Authors have a lot of control over their audience. While they can pick different lessons to be learned, they can also pick which character they want the audience to like most or how they want the audience to feel about a certain character. In Rabbit, Run, Updike utilizes his ability to control how his audience perceives his characters by making them feel sympathy, frustration, sorrow, and even anger towards a character. For Harry, Updike makes his audience feel sorry for him at first because his wife is a pregnant alcoholic and a messy one at that. But when he leaves her, the audience feels frustrated with his behavior and the decisions he has made. For example, when Harry decides to go home with Ruth that first night after meeting her, the audience will feel anger towards his actions. The audience feels frustrated that he continuously tries to run back to Ruth every time something goes wrong at the house with Janice.

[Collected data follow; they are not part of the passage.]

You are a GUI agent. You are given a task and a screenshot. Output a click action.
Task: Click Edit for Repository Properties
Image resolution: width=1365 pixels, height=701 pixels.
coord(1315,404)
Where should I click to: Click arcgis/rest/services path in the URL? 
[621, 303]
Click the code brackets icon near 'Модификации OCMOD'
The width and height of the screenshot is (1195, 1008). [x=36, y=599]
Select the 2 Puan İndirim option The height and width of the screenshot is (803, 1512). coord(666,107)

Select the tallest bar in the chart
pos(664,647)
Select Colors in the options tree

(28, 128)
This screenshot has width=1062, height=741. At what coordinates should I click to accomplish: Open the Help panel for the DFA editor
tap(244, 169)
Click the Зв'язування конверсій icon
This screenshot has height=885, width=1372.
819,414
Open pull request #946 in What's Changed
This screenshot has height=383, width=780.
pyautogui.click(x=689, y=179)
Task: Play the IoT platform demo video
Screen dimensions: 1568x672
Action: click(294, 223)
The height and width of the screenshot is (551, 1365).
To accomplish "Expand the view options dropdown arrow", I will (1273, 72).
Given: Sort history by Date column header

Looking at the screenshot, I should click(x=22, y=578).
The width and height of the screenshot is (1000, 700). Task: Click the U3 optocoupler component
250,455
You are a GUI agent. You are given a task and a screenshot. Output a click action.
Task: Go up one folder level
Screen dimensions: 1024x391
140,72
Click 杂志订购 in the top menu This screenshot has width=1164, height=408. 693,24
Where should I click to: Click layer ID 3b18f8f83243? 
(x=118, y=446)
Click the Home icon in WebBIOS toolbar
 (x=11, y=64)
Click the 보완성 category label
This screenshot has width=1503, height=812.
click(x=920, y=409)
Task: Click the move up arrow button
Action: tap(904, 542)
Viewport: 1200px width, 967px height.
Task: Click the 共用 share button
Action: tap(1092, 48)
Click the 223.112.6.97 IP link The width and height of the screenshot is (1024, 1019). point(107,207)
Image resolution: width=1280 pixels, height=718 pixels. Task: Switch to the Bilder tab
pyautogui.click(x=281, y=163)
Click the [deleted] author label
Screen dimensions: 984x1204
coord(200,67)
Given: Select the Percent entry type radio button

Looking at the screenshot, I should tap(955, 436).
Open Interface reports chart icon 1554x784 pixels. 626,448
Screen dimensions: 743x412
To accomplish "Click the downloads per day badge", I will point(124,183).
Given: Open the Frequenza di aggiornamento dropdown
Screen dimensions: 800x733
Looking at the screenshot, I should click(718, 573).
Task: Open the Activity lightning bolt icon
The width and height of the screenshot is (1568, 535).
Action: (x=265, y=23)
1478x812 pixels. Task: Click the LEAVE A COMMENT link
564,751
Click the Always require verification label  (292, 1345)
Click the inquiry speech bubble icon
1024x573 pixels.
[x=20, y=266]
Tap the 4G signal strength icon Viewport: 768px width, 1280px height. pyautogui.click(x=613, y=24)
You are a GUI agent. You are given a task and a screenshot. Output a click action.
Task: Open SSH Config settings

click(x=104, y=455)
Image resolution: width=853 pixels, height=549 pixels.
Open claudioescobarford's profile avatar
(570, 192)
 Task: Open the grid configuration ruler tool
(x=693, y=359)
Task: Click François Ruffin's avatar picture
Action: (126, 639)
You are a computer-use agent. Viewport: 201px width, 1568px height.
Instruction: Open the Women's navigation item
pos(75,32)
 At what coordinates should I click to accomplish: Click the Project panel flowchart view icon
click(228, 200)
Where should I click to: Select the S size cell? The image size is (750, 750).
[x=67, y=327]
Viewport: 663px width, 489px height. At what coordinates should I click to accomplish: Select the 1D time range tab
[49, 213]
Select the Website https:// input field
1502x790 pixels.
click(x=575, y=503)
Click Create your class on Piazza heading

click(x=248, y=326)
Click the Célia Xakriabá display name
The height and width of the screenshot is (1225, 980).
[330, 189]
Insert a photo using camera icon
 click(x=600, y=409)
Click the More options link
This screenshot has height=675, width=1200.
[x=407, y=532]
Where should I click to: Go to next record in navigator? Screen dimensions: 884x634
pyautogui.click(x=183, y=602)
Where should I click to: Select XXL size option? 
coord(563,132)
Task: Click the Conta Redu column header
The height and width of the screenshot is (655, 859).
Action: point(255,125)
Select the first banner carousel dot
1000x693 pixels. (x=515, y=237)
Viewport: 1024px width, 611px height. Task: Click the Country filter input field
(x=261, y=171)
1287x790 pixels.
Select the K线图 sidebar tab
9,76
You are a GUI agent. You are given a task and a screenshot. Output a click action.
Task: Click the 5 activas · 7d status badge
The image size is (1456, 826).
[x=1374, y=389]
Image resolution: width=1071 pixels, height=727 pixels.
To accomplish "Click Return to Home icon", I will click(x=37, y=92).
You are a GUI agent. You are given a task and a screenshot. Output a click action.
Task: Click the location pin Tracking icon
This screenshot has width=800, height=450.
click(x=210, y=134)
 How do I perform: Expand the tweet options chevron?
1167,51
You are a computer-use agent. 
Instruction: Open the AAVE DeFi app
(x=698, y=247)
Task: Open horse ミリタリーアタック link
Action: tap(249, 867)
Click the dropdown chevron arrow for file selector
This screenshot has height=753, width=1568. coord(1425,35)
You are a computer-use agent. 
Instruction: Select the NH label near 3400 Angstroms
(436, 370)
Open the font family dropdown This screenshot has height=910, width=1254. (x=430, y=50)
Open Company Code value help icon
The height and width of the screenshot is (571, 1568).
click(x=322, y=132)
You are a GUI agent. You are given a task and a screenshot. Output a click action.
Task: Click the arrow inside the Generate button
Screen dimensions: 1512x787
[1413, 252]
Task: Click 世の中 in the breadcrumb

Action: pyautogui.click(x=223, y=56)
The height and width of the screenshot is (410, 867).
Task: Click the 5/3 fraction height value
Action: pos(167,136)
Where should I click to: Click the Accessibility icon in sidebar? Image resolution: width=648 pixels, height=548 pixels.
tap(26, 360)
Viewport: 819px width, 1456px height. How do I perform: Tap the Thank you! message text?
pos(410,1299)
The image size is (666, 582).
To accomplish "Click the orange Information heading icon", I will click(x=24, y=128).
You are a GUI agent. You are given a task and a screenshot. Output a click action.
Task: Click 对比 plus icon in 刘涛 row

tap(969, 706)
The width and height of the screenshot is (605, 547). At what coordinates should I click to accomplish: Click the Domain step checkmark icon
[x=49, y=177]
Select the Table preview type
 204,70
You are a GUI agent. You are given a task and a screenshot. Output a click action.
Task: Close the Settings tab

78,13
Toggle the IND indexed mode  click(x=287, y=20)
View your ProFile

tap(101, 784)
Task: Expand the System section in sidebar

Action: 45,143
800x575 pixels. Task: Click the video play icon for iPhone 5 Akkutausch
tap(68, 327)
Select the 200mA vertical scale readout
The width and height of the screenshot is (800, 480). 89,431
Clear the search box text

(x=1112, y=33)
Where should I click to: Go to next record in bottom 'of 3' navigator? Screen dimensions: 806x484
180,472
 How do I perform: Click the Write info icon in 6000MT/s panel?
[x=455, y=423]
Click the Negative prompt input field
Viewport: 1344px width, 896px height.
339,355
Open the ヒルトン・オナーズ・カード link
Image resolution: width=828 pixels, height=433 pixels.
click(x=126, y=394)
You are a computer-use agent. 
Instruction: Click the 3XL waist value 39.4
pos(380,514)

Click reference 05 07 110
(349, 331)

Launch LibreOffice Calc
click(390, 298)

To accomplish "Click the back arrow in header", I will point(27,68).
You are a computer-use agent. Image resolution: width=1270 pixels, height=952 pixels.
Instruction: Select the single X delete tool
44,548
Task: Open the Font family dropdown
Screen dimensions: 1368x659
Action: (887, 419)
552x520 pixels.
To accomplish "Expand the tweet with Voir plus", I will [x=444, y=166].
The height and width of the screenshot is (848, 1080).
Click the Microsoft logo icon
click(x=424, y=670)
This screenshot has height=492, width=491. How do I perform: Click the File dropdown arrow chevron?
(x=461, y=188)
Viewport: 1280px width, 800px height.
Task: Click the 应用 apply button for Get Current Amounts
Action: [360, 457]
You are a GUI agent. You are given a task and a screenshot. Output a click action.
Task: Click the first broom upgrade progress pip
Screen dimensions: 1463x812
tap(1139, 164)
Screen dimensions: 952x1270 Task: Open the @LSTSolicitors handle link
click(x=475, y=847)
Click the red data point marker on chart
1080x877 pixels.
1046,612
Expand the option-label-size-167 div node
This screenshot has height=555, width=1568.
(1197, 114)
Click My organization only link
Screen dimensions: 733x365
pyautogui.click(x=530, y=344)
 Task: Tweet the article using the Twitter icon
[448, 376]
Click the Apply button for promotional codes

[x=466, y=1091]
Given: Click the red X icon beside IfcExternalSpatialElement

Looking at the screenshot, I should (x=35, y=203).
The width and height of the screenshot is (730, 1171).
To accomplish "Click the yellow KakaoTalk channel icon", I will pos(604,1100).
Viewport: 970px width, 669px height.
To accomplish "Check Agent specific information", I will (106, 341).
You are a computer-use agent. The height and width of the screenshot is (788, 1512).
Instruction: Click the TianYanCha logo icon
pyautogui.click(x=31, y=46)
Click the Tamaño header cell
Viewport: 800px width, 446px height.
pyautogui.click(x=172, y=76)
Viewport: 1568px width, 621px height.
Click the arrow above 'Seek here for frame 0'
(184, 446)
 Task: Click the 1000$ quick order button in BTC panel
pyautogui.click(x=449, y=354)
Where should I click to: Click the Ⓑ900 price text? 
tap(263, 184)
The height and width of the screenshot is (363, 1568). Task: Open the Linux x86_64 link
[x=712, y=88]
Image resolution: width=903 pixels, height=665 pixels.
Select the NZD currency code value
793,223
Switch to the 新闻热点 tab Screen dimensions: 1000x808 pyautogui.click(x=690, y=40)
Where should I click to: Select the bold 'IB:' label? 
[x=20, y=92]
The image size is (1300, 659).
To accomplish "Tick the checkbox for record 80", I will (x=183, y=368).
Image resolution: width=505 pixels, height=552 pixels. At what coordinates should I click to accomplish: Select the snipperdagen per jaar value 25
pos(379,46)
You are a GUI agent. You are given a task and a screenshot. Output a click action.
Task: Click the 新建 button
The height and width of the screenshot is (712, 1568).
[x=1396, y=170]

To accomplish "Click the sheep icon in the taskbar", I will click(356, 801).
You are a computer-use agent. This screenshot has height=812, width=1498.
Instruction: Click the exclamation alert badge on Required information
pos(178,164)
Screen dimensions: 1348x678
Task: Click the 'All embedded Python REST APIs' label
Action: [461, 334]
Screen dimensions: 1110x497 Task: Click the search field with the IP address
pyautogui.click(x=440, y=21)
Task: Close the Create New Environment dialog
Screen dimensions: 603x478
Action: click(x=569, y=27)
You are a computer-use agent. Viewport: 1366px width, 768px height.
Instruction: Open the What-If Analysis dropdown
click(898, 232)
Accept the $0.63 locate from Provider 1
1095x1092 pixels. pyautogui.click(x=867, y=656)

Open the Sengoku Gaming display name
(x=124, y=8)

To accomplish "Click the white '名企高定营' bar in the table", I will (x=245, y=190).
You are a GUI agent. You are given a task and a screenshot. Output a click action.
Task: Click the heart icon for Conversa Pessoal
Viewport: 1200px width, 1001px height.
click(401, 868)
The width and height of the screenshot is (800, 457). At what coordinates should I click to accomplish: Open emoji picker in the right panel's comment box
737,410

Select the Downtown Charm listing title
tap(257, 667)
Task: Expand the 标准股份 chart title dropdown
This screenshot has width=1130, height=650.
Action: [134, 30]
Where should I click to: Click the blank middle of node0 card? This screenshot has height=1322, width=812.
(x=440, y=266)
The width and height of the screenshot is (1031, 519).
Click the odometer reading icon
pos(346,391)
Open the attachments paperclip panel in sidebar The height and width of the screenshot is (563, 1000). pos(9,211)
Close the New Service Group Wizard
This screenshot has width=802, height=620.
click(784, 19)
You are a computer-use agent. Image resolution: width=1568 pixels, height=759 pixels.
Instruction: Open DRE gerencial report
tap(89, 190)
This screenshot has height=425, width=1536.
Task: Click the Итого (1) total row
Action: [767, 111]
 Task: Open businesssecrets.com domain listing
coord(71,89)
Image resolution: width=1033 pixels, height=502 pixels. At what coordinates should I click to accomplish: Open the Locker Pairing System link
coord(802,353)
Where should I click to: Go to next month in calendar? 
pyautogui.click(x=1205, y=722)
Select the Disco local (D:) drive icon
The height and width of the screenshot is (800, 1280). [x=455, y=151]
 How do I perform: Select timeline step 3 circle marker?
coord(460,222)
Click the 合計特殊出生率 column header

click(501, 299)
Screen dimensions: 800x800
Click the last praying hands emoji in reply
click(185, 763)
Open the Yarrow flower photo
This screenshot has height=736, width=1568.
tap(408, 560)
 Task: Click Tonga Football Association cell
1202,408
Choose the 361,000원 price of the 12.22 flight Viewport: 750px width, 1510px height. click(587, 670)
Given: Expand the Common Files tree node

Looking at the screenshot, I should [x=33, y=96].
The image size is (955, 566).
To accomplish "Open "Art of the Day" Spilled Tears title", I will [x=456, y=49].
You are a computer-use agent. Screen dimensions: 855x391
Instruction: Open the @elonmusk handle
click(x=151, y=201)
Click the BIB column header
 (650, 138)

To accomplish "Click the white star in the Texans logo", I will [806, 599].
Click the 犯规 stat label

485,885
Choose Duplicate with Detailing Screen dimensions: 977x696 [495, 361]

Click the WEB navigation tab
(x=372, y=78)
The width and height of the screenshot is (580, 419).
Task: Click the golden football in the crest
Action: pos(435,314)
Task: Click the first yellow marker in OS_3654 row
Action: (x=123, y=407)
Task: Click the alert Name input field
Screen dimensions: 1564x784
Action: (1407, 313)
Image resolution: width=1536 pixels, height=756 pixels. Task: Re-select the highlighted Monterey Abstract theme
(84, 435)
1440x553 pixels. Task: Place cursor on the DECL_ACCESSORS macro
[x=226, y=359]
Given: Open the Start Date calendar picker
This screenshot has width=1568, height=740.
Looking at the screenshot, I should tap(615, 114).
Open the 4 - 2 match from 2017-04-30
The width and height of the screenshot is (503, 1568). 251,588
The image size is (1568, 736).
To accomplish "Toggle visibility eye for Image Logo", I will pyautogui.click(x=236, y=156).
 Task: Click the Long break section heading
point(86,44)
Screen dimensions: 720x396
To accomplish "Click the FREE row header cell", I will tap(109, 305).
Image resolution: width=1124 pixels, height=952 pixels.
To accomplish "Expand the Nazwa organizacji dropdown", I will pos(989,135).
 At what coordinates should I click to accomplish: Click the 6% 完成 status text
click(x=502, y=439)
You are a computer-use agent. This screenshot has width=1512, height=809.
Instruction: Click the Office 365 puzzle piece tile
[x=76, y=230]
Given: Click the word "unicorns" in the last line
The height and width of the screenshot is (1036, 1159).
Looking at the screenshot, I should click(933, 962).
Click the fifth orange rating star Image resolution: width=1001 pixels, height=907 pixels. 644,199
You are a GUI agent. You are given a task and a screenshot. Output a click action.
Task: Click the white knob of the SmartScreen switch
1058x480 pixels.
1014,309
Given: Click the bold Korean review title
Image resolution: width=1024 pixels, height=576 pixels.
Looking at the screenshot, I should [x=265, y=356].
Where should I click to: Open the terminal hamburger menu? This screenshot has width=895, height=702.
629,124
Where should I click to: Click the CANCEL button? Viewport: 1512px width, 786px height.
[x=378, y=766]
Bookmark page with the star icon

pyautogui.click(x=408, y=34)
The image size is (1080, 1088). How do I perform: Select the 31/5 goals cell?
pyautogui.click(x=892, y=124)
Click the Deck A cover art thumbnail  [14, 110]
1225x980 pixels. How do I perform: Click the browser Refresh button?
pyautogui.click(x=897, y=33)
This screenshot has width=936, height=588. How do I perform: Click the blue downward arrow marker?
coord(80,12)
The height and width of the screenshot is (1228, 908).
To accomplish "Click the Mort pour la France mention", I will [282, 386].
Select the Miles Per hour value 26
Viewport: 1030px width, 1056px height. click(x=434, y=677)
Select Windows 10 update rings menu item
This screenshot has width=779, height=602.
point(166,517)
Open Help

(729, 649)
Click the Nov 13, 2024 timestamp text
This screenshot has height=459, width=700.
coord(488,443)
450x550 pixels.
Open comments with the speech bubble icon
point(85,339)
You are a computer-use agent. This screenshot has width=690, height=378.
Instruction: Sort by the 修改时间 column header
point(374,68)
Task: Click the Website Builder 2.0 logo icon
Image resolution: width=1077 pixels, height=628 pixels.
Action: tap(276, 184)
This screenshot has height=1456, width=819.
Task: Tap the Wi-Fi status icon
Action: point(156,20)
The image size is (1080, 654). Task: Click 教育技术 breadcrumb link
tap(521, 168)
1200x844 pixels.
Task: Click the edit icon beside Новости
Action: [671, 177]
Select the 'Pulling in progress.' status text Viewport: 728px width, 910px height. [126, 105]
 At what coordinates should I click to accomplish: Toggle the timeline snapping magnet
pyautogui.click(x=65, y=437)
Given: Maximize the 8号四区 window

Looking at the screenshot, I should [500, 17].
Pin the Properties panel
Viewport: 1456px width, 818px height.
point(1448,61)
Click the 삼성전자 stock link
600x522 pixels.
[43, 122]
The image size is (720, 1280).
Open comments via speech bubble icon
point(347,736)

When first reading the book, Updike makes his audience feel frustrated with Janice, the pregnant wife, because she is such a drunk. But later after Harry has left her, you feel sympathy for her. Later in the story when she starts drinking again and accidentally drowns her baby, the audience feels frustrated again and angered by her lack of responsibility.

Because of the way Harry treats Ruth, the lover, the audience is made to feel sympathy for her. Harry uses her as if she were a “beckon call” type of girl. He says he loves her, but it is not a true love that can last.

As for the boy, Nelson, the audience feels much sorrow for him because of all that he must go through at such a young age (his father leaving, his mother’s alcoholism, and the death of his new baby sister).

In the same way that authors can control the way the audience feels for characters, people in real life can control the way others feel for the people they are talking about. People can exaggerate good things or bad things about people to make the listener feel a certain way about the person being discussed. They can manipulate the story to make it seem as though one person is better than another or deserves more sympathy than another. The way an audience perceives characters can be changed through the use of a few choice words and descriptions.

While there are similarities between literature and telling stories, such as the power to control how the audience will feel for the characters, there are also differences. Examples of this would include the difficulty of a character discovering the lesson to be learned, the different points of view that can be seen or understood, and the amount of detail that can be added.

When discussing stories in real life, it is easy to overlook certain parts of the story or leave them out. Details are never a big part of a story as people normally tell the main points such as what happened and where. Often times the story can be biased or one-sided. The listener can’t get the full story unless they ask the other people involved. There are always lessons to be learned in life, but they can be hard to point out and may take time to figure out. In real life, the story teller always has the capability to use words in such a way to make the listener perceive the characters the way the story teller wants them to.

In literature, the author has a lot more time to put in all that one would normally miss out on in real life. Writers can add all the detail that they would like. They can give complete descriptions of the characters and the places the characters go. They have the opportunity to tell what each character is thinking so that the reader knows and understands all sides of the story. The lesson to be learned, if one exists, can be difficult or easy to pull out, depending on what the writer wants. Finally, the writer has control through the use of words to make the audience feel for and identify with the characters.

John Updike gives great examples of descriptive details while telling the whole story, teaching a lesson, and controlling how the audience perceives the characters of his story. If told in real life, the audience’s thoughts may be controlled but other details could unfortunately be left out. People may not hear of all the grand descriptions of the people and the sights, all the characters points of view, the lesson that Harry learns, nor how Harry ultimately found happiness while maintaining all his responsibilities.